Objective: To compare long-read nanopore DNA sequencing (DNA-seq) with short-read sequencing-by-synthesis for sequencing a full-length (e.g., non-deletion, nor reporter) HIV-1 model provirus in plasmid pHXB2_D.
Design: We sequenced pHXB2_D and a control plasmid pNL4-3_gag-pol(Δ1443-4553)_EGFP with long- and short-read DNA-seq, evaluating sample variability with resequencing (sequencing and mapping to reference HXB2) and de novo viral genome assembly.
Methods: We prepared pHXB2_D and pNL4-3_gag-pol(Δ1443-4553)_EGFP for long-read nanopore DNA-seq, varying DNA polymerases Taq (Sigma-Aldrich) and Long Amplicon (LA) Taq (Takara). Nanopore basecallers were compared. After aligning reads to the reference HXB2 to evaluate sample coverage, we looked for variants. We next assembled reads into contigs, followed by finishing and polishing. We hired an external core to sequence-verify pHXB2_D and pNL4-3_gag-pol(Δ1443-4553)_EGFP with single-end 150 base-long Illumina reads, after masking sample identity.
Results: We achieved full-coverage (100%) of HXB2 HIV-1 from 5' to 3' long terminal repeats (LTRs), with median per-base coverage of over 9000x in one experiment on a single MinION flow cell. The longest HIV-spanning read to-date was generated, at a length of 11,487 bases, which included full-length HIV-1 and plasmid backbone with flanking host sequences supporting a single HXB2 integration event. We discovered 20 single nucleotide variants in pHXB2_D compared to reference, verified by short-read DNA sequencing. There were no variants detected in the HIV-1 segments of pNL4-3_gag-pol(Δ1443-4553)_EGFP.

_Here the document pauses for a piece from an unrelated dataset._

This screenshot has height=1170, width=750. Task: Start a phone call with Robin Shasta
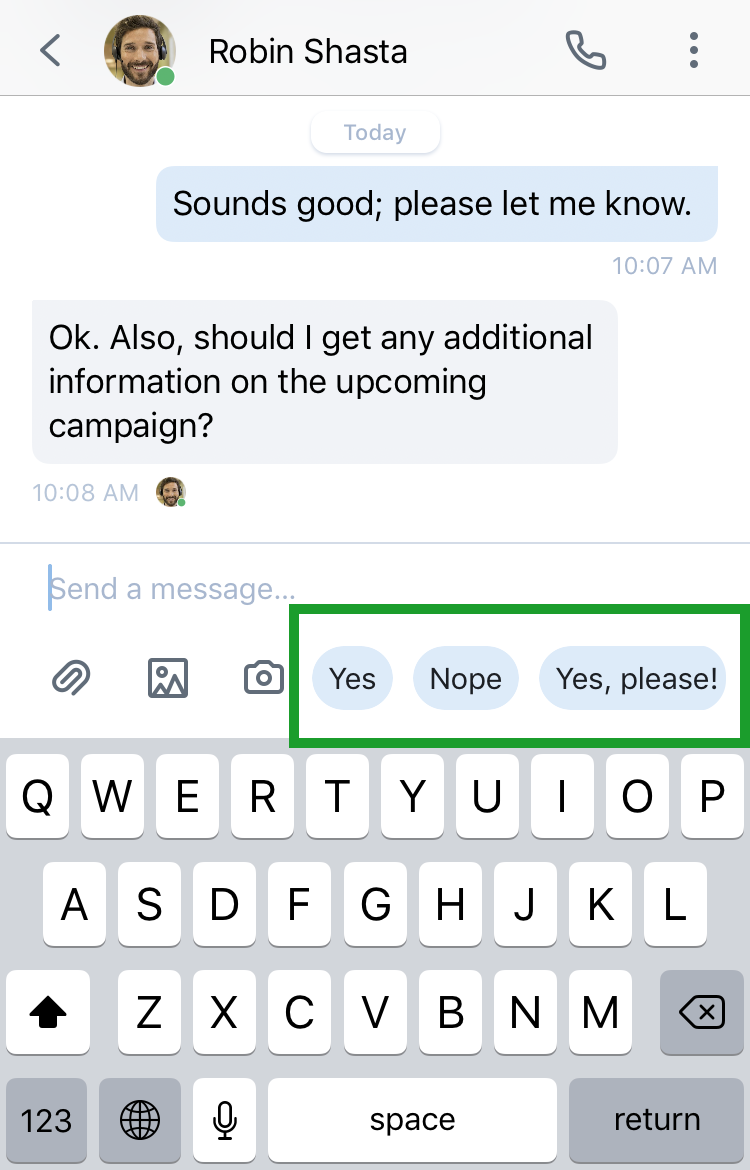[x=586, y=51]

Conclusions: Nanopore sequencing performed as-expected, phasing LTRs, and even covering full-length HIV. The discovery of variants in a reference plasmid demonstrates the need for sequence verification moving forward, in line with calls from funding agencies for reagent verification. These results illustrate the utility of long-read DNA-seq to advance the study of HIV at single integration site resolution.